The Bush Administration is an expert at making high-handed decisions.

Anybody can agree with the premise of that statement, if not the exact wording. We were told simply to trust the President's judgement of the intelligence on Iraq. We were babied with the same "tax cuts make for more jobs" line as our balanced budget vaporized and our National Debt reached unprecedented levels. Whether or not you think Bush is at fault, it's clear that he made decisions at a cabinet level, and expected his party (which holds the majority in both houses of Congress) and the American people to accept his decision. "President Bush, we want more funds for education, not tax cuts." "Too bad. I've already decided tax cuts will help our economy return to its full strength and glory! God bless America."

Now, many political pundits predict a crushing victory for Bush in the 2004 elections. The economy is horrible, but Bush has made no one care. Our international relations has been mostly replaced with an unilateralism that irks the rest of the world, but no one cares. And despite huge pre-war peace protests, the Iraq issue is mostly a plus for Bush--even with the latest scandal over the Niger-Iraq link. And ABC News reports that "Bush's overall job approval rating dropped to 59 percent, down nine points in the past 18 days."

Yes there was a huge drop, but Bush's ratings remain well over 50%. Couple that with the fact that the Democratic Party has not united under one leader yet, and you can see why most people forsee a victory for the GOP in 2004.

I predict almost the exact opposite to occur in 2004. Bush, with his bullying around of the Democrats in Congress, has unwittingly incited the Democratic Party to vote in full force in the next elections. More over, Bush's high-handed decision making is the anti-thesis of Independents' open decision-making. With the entire center, left-of-center, and left vote unified against Bush (whoever the Democratic candidate turns out to be...Nader will not get any ideology votes this time), Bush will be humiliated in 2004.
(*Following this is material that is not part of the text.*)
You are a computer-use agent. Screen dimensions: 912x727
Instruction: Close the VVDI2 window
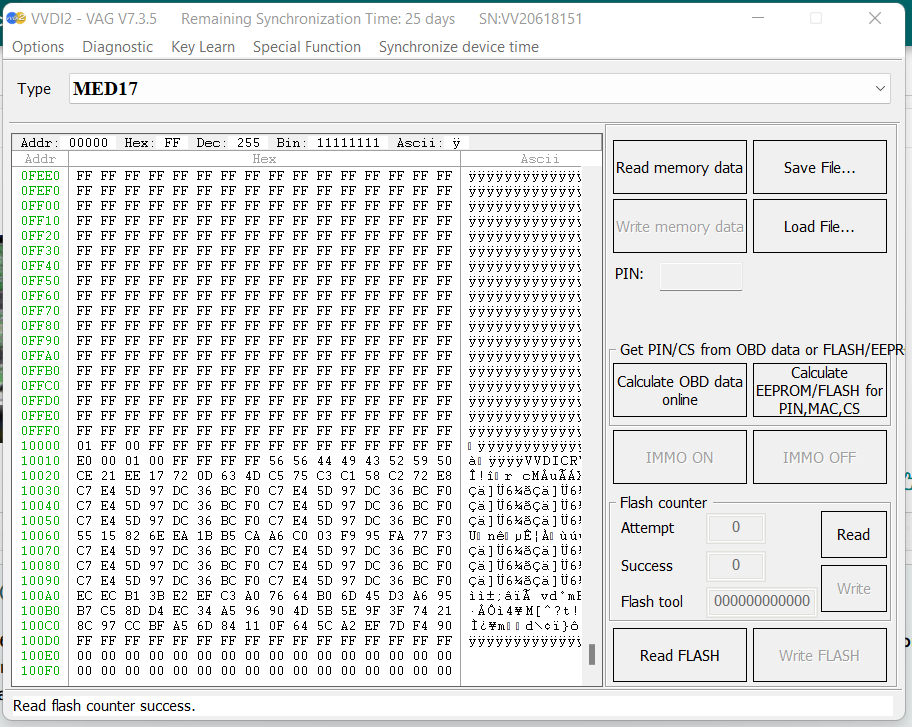(875, 19)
Unfortunately, a Democratic sweeping of Washington riding the wave of anti-Bush sentiment may be just be High-Handed Administration v2.0

Democrats have obviously had their pride hurt by their relative unimportance under this Administration. They must be itching for payback. Possible Democratic candidate Howard Dean illustrates this point well with his campaign that prides itself in being anti-Bush:

So this is a serious credibility problem, and it's a lot deeper than just the Iraq-Niger deal, it has to do with assertions by the secretary of defense that he knew where weapons were that turned out not to be there, it has to do with assertions by the vice president there was a nuclear program that turned out not to exist, and assertions made by the president himself, not just about the acquisition of uranium, but also about the ability of [deposed Iraqi President] Saddam [Hussein] to use chemical weapons on the United States. We need a full-blown public investigation not held in Congress but by an outside bipartisan commission. (full text)

By a "bipartisan commission" Dean is either hoping that a) Bush gets reprimanded or b) the commission splits into the Bush supporters and Bush haters. Either way, the entire vote left of right will unify around the Democratic candidate.

Instead, any investigation into Iraq intelligence has to be nonpartisan. All members have to be as objective as possible, and being rational people, they should reach a sound, firm consensus on if Bush distorted intelligence on Iraq.

Anyway Bush is attacked, it can't be out of the spirit of Bush-bashing for its own sake. I don't support Bush. I don't like him. I hate Bush. But I would hate for the Democratic Party to resort to His tactics after the 2004 elections.